== Text section

Arthritis of the Neck
Arthritis of the neck (and related neck and back pain) may be categorised as one of two types of arthritis: Osteoarthritis and Rheumatoid arthritis. These two types of arthritis share some similar characteristics, but each has different causes and different treatment methods. So an accurate diagnosis is important.
What are the main symptoms and treatments for Arthritis of the neck? Well, let’s look at each of the above types in turn.
Osteoarthritis and neck pain
Osteoarthritis is usually a natural part of the aging process. Most of us will have some amount of wear and tear in our neck by time we reach our fourties. Osteoarthritis in the neck typically occurs due to degeneration in the facet joints of the cervical spine. For most people the symptoms are joint pain and stiffness and depending on its severity, pain levels can range from mild to very severe in intensity.

====

*Work instructions*.
**a.** From the text on neck arthritis, copy the passage from "What are the" up to and including "severe in intensity.".
**b.** According to the text on neck arthritis, degeneration in which joints typically causes osteoarthritis in the neck?
**c.** Proceed with the text on neck arthritis, picking up after its last sentence.

== Supplied entries

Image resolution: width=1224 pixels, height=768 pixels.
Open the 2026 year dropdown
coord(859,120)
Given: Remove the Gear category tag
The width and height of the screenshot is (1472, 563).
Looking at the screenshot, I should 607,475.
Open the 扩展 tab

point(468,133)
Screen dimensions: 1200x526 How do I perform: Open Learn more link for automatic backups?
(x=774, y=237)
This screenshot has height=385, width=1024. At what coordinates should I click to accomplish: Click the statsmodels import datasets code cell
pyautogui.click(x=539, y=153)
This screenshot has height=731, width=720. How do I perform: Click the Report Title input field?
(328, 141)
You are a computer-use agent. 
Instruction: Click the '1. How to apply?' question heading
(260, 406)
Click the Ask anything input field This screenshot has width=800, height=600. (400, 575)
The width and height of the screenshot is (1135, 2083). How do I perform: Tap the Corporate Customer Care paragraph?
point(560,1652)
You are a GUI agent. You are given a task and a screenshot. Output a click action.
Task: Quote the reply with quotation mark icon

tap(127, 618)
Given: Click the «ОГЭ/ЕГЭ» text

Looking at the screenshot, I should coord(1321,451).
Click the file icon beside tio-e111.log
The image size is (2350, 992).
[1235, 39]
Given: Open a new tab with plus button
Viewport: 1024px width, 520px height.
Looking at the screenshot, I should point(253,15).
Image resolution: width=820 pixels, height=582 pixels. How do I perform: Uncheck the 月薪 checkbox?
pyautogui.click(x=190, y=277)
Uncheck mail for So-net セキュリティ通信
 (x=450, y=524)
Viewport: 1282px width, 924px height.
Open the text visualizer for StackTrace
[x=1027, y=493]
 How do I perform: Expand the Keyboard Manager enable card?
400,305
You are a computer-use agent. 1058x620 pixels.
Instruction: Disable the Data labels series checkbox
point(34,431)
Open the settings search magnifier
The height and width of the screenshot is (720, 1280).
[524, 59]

====

*Answer section*.
**a.**
What are the main symptoms and treatments for Arthritis of the neck? Well, let’s look at each of the above types in turn.
Osteoarthritis and neck pain
Osteoarthritis is usually a natural part of the aging process. Most of us will have some amount of wear and tear in our neck by time we reach our fourties. Osteoarthritis in the neck typically occurs due to degeneration in the facet joints of the cervical spine. For most people the symptoms are joint pain and stiffness and depending on its severity, pain levels can range from mild to very severe in intensity.

**b.** The facet joints of the cervical spine.

**c.**
Rheumatoid Arthritis and neck pain
Less common than Osteoarthritis, Rheumatoid arthritis a systemic inflammatory arthritis, in other words, it causes inflammation in your joints and can be very painful indeed. It is not a natural part of the aging process. It is a medical condition in itself where the cause is unclear - but it does appear to be hereditary. The condition generally requires drug treatments as well as manual therapy. Thickening around the joint surfaces can result in nodules of hardened tissue around your joints, which can affect your movement.
Symptoms and prevention of Neck Arthritis
The symptoms of neck arthritis are usually pain and stiffness over one or both sides of the neck and upper back. Symptoms relating to arthritis are usually worse in the morning. They loosen out with movement generally.
Although we cannot cure, or reverse, arthritis - physiotherapy can always help you in the management of the symptoms. In many cases of osteoarthritis treatment can also prevent the condition from worsening. Never just acccept arthritis - help yourself by managing it!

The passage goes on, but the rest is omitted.